>> Start Listing

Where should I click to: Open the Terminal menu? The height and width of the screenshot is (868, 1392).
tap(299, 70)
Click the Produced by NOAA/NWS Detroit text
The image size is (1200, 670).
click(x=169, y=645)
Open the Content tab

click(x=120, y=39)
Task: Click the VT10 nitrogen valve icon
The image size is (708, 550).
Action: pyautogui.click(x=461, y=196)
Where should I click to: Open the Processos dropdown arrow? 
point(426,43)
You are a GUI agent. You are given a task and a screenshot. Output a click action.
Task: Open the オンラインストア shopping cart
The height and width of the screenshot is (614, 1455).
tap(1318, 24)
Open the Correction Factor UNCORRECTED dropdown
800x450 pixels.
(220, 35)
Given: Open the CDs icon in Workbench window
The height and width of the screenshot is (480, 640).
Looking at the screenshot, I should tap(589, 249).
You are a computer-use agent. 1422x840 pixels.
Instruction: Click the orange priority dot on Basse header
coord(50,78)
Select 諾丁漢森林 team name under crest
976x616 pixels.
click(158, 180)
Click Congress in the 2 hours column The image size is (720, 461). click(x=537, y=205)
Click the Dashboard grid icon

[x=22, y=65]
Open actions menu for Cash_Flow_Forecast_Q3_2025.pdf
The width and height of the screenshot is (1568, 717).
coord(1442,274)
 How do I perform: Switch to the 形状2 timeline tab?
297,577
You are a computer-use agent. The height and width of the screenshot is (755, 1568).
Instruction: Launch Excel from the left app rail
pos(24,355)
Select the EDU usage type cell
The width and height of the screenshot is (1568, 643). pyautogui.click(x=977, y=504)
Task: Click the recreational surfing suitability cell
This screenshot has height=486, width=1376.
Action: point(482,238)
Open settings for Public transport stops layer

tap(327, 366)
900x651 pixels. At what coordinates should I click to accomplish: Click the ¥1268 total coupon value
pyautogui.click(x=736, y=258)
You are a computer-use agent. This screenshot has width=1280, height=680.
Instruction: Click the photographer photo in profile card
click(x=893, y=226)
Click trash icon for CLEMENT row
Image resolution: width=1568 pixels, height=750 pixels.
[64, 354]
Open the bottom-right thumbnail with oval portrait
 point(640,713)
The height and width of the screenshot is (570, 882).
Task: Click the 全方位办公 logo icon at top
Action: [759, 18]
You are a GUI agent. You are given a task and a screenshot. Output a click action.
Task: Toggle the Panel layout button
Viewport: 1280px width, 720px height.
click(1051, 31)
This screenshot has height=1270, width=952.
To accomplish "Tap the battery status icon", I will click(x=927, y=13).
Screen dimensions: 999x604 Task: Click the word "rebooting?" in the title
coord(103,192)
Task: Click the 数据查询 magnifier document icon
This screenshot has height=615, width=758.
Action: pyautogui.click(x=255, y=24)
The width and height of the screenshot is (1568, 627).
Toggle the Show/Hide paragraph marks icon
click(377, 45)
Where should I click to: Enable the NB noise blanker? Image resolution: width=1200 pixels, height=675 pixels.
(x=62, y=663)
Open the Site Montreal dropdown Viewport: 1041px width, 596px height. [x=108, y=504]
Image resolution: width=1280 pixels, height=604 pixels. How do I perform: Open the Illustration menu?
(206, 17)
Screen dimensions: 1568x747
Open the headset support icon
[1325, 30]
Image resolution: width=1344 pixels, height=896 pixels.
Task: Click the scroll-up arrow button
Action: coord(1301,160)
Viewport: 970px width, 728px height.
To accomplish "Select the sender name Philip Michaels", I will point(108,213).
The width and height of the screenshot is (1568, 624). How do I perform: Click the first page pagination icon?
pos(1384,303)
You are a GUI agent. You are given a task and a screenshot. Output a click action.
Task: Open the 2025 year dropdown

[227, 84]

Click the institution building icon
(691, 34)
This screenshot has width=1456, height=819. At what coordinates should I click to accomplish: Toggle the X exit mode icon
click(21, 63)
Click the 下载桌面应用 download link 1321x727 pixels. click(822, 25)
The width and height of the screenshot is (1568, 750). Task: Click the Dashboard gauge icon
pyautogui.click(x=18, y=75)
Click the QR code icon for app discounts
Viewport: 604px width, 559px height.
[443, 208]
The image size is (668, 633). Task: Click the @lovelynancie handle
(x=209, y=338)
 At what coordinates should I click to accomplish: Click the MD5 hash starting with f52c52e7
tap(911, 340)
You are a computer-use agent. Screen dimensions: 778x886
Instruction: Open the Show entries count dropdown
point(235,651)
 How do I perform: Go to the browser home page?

>> End Listing

* **Exercise requirements**: Render every row above as a numbered list, leaving out the blank lines.

* **Written reply**:
1. Where should I click to: Open the Terminal menu? The height and width of the screenshot is (868, 1392).
2. tap(299, 70)
3. Click the Produced by NOAA/NWS Detroit text
4. The image size is (1200, 670).
5. click(x=169, y=645)
6. Open the Content tab
7. click(x=120, y=39)
8. Task: Click the VT10 nitrogen valve icon
9. The image size is (708, 550).
10. Action: pyautogui.click(x=461, y=196)
11. Where should I click to: Open the Processos dropdown arrow? 
12. point(426,43)
13. You are a GUI agent. You are given a task and a screenshot. Output a click action.
14. Task: Open the オンラインストア shopping cart
15. The height and width of the screenshot is (614, 1455).
16. tap(1318, 24)
17. Open the Correction Factor UNCORRECTED dropdown
18. 800x450 pixels.
19. (220, 35)
20. Given: Open the CDs icon in Workbench window
21. The height and width of the screenshot is (480, 640).
22. Looking at the screenshot, I should tap(589, 249).
23. You are a computer-use agent. 1422x840 pixels.
24. Instruction: Click the orange priority dot on Basse header
25. coord(50,78)
26. Select 諾丁漢森林 team name under crest
27. 976x616 pixels.
28. click(158, 180)
29. Click Congress in the 2 hours column The image size is (720, 461). click(x=537, y=205)
30. Click the Dashboard grid icon
31. [x=22, y=65]
32. Open actions menu for Cash_Flow_Forecast_Q3_2025.pdf
33. The width and height of the screenshot is (1568, 717).
34. coord(1442,274)
35.  How do I perform: Switch to the 形状2 timeline tab?
36. 297,577
37. You are a computer-use agent. The height and width of the screenshot is (755, 1568).
38. Instruction: Launch Excel from the left app rail
39. pos(24,355)
40. Select the EDU usage type cell
41. The width and height of the screenshot is (1568, 643). pyautogui.click(x=977, y=504)
42. Task: Click the recreational surfing suitability cell
43. This screenshot has height=486, width=1376.
44. Action: point(482,238)
45. Open settings for Public transport stops layer
46. tap(327, 366)
47. 900x651 pixels. At what coordinates should I click to accomplish: Click the ¥1268 total coupon value
48. pyautogui.click(x=736, y=258)
49. You are a computer-use agent. This screenshot has width=1280, height=680.
50. Instruction: Click the photographer photo in profile card
51. click(x=893, y=226)
52. Click trash icon for CLEMENT row
53. Image resolution: width=1568 pixels, height=750 pixels.
54. [64, 354]
55. Open the bottom-right thumbnail with oval portrait
56.  point(640,713)
57. The height and width of the screenshot is (570, 882).
58. Task: Click the 全方位办公 logo icon at top
59. Action: [759, 18]
60. You are a GUI agent. You are given a task and a screenshot. Output a click action.
61. Task: Toggle the Panel layout button
62. Viewport: 1280px width, 720px height.
63. click(1051, 31)
64. This screenshot has height=1270, width=952.
65. To accomplish "Tap the battery status icon", I will click(x=927, y=13).
66. Screen dimensions: 999x604 Task: Click the word "rebooting?" in the title
67. coord(103,192)
68. Task: Click the 数据查询 magnifier document icon
69. This screenshot has height=615, width=758.
70. Action: pyautogui.click(x=255, y=24)
71. The width and height of the screenshot is (1568, 627).
72. Toggle the Show/Hide paragraph marks icon
73. click(377, 45)
74. Where should I click to: Enable the NB noise blanker? Image resolution: width=1200 pixels, height=675 pixels.
75. (x=62, y=663)
76. Open the Site Montreal dropdown Viewport: 1041px width, 596px height. [x=108, y=504]
77. Image resolution: width=1280 pixels, height=604 pixels. How do I perform: Open the Illustration menu?
78. (206, 17)
79. Screen dimensions: 1568x747
80. Open the headset support icon
81. [1325, 30]
82. Image resolution: width=1344 pixels, height=896 pixels.
83. Task: Click the scroll-up arrow button
84. Action: coord(1301,160)
85. Viewport: 970px width, 728px height.
86. To accomplish "Select the sender name Philip Michaels", I will point(108,213).
87. The width and height of the screenshot is (1568, 624). How do I perform: Click the first page pagination icon?
88. pos(1384,303)
89. You are a GUI agent. You are given a task and a screenshot. Output a click action.
90. Task: Open the 2025 year dropdown
91. [227, 84]
92. Click the institution building icon
93. (691, 34)
94. This screenshot has width=1456, height=819. At what coordinates should I click to accomplish: Toggle the X exit mode icon
95. click(21, 63)
96. Click the 下载桌面应用 download link 1321x727 pixels. click(822, 25)
97. The width and height of the screenshot is (1568, 750). Task: Click the Dashboard gauge icon
98. pyautogui.click(x=18, y=75)
99. Click the QR code icon for app discounts
100. Viewport: 604px width, 559px height.
101. [443, 208]
102. The image size is (668, 633). Task: Click the @lovelynancie handle
103. (x=209, y=338)
104.  At what coordinates should I click to accomplish: Click the MD5 hash starting with f52c52e7
105. tap(911, 340)
106. You are a computer-use agent. Screen dimensions: 778x886
107. Instruction: Open the Show entries count dropdown
108. point(235,651)
109.  How do I perform: Go to the browser home page?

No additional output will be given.